**Data:**

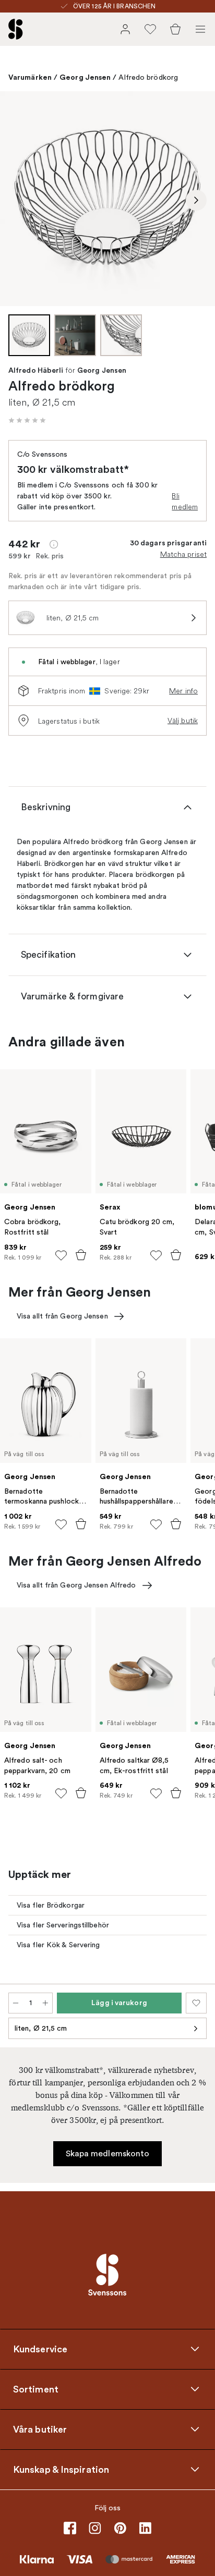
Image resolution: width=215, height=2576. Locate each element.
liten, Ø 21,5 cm (41, 2028)
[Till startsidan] (15, 29)
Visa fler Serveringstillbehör (63, 1925)
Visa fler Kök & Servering (58, 1945)
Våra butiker (40, 2429)
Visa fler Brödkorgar (51, 1905)
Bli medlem (185, 501)
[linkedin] (145, 2528)
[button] (27, 420)
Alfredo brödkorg (148, 77)
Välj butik (183, 720)
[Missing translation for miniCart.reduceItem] (15, 2003)
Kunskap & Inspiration (61, 2469)
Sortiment (35, 2389)
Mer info (183, 690)
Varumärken (30, 77)
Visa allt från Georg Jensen (62, 1316)
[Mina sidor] (125, 29)
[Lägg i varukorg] (81, 1255)
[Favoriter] (150, 29)
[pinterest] (120, 2528)
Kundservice (40, 2349)
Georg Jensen (85, 77)
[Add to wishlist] (61, 1255)
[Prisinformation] (53, 544)
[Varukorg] (175, 29)
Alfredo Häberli (36, 370)
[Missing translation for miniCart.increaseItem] (45, 2003)
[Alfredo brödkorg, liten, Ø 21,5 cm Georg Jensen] (107, 198)
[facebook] (70, 2528)
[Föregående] (18, 200)
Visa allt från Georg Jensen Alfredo (76, 1585)
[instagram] (95, 2528)
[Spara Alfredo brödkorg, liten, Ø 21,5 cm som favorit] (196, 2003)
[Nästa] (196, 200)
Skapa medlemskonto (108, 2153)
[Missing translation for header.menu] (200, 29)
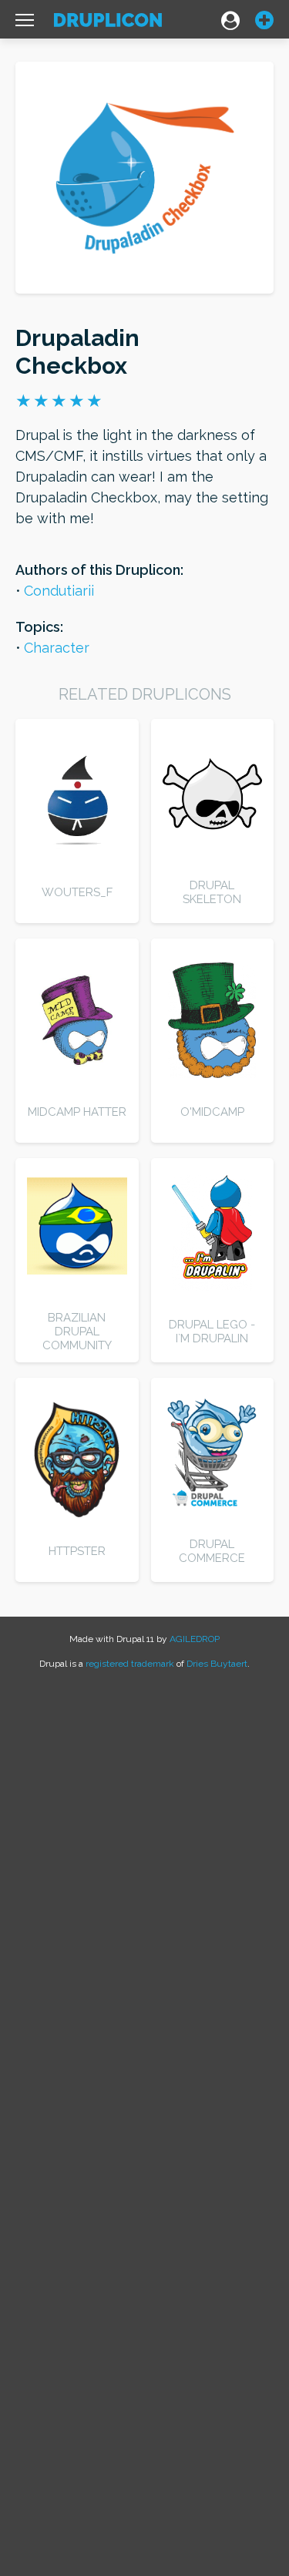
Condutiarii (59, 591)
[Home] (108, 23)
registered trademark (130, 1663)
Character (56, 648)
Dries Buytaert (217, 1663)
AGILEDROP (195, 1639)
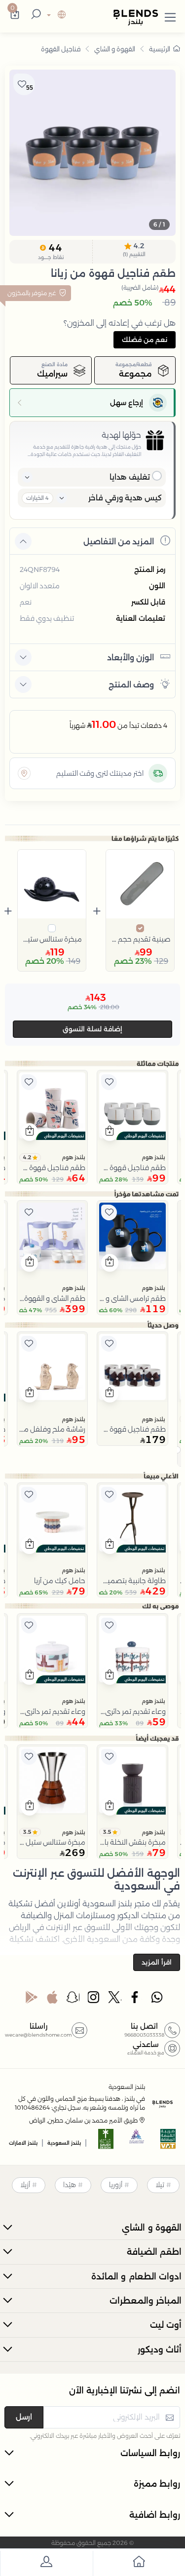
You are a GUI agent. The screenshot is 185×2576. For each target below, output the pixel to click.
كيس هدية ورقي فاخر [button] (125, 497)
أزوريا (115, 2185)
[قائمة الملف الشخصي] (46, 2563)
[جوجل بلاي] (31, 1999)
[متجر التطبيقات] (52, 1999)
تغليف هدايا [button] (130, 477)
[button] (170, 15)
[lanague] (55, 15)
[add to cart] (109, 1132)
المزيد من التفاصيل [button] (118, 541)
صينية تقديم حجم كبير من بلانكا (140, 939)
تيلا (159, 2185)
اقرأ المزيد (157, 1962)
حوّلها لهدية (121, 435)
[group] (92, 153)
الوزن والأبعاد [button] (130, 657)
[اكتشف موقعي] (24, 773)
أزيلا (25, 2185)
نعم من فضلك (144, 339)
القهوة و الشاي (114, 49)
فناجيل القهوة (60, 49)
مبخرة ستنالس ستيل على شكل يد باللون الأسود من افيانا (52, 939)
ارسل (24, 2417)
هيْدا (69, 2185)
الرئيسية (159, 49)
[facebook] (136, 1999)
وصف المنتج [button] (131, 684)
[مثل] (109, 1082)
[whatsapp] (157, 1999)
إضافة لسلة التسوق (92, 1029)
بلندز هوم (153, 1157)
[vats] (168, 2142)
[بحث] (34, 15)
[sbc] (137, 2142)
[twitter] (115, 1999)
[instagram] (94, 1999)
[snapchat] (73, 1999)
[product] (132, 1105)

**To do:** The records above should be duplicated exactly, with none of their pictures kept.

**Written response:**
Image resolution: width=215, height=2576. Locate each element.
liten, Ø 21,5 cm (41, 2028)
[Till startsidan] (15, 29)
Visa fler Serveringstillbehör (63, 1925)
Visa fler Kök & Servering (58, 1945)
Våra butiker (40, 2429)
Visa fler Brödkorgar (51, 1905)
Bli medlem (185, 501)
[linkedin] (145, 2528)
[button] (27, 420)
Alfredo brödkorg (148, 77)
Välj butik (183, 720)
[Missing translation for miniCart.reduceItem] (15, 2003)
Kunskap & Inspiration (61, 2469)
Sortiment (35, 2389)
Mer info (183, 690)
Varumärken (30, 77)
Visa allt från Georg Jensen (62, 1316)
[Mina sidor] (125, 29)
[Lägg i varukorg] (81, 1255)
[Favoriter] (150, 29)
[pinterest] (120, 2528)
Kundservice (40, 2349)
Georg Jensen (85, 77)
[Add to wishlist] (61, 1255)
[Prisinformation] (53, 544)
[Varukorg] (175, 29)
Alfredo Häberli (36, 370)
[Missing translation for miniCart.increaseItem] (45, 2003)
[Alfredo brödkorg, liten, Ø 21,5 cm Georg Jensen] (107, 198)
[facebook] (70, 2528)
[Föregående] (18, 200)
Visa allt från Georg Jensen Alfredo (76, 1585)
[instagram] (95, 2528)
[Spara Alfredo brödkorg, liten, Ø 21,5 cm som favorit] (196, 2003)
[Nästa] (196, 200)
Skapa medlemskonto (108, 2153)
[Missing translation for header.menu] (200, 29)
Condutiarii (59, 591)
[Home] (108, 23)
registered trademark (130, 1663)
Character (56, 648)
Dries Buytaert (217, 1663)
AGILEDROP (195, 1639)
You are a GUI agent. The screenshot is 185×2576. For each target below, output the pixel to click.
كيس هدية ورقي فاخر [button] (125, 497)
أزوريا (115, 2185)
[قائمة الملف الشخصي] (46, 2563)
[جوجل بلاي] (31, 1999)
[متجر التطبيقات] (52, 1999)
تغليف هدايا [button] (130, 477)
[button] (170, 15)
[lanague] (55, 15)
[add to cart] (109, 1132)
المزيد من التفاصيل [button] (118, 541)
صينية تقديم حجم كبير من بلانكا (140, 939)
تيلا (159, 2185)
اقرأ المزيد (157, 1962)
حوّلها لهدية (121, 435)
[group] (92, 153)
الوزن والأبعاد [button] (130, 657)
[اكتشف موقعي] (24, 773)
أزيلا (25, 2185)
نعم من فضلك (144, 339)
القهوة و الشاي (114, 49)
فناجيل القهوة (60, 49)
مبخرة ستنالس ستيل على شكل يد باللون الأسود من افيانا (52, 939)
ارسل (24, 2417)
هيْدا (69, 2185)
الرئيسية (159, 49)
[facebook] (136, 1999)
وصف المنتج [button] (131, 684)
[مثل] (109, 1082)
[whatsapp] (157, 1999)
إضافة لسلة التسوق (92, 1029)
بلندز هوم (153, 1157)
[vats] (168, 2142)
[بحث] (34, 15)
[sbc] (137, 2142)
[twitter] (115, 1999)
[instagram] (94, 1999)
[snapchat] (73, 1999)
[product] (132, 1105)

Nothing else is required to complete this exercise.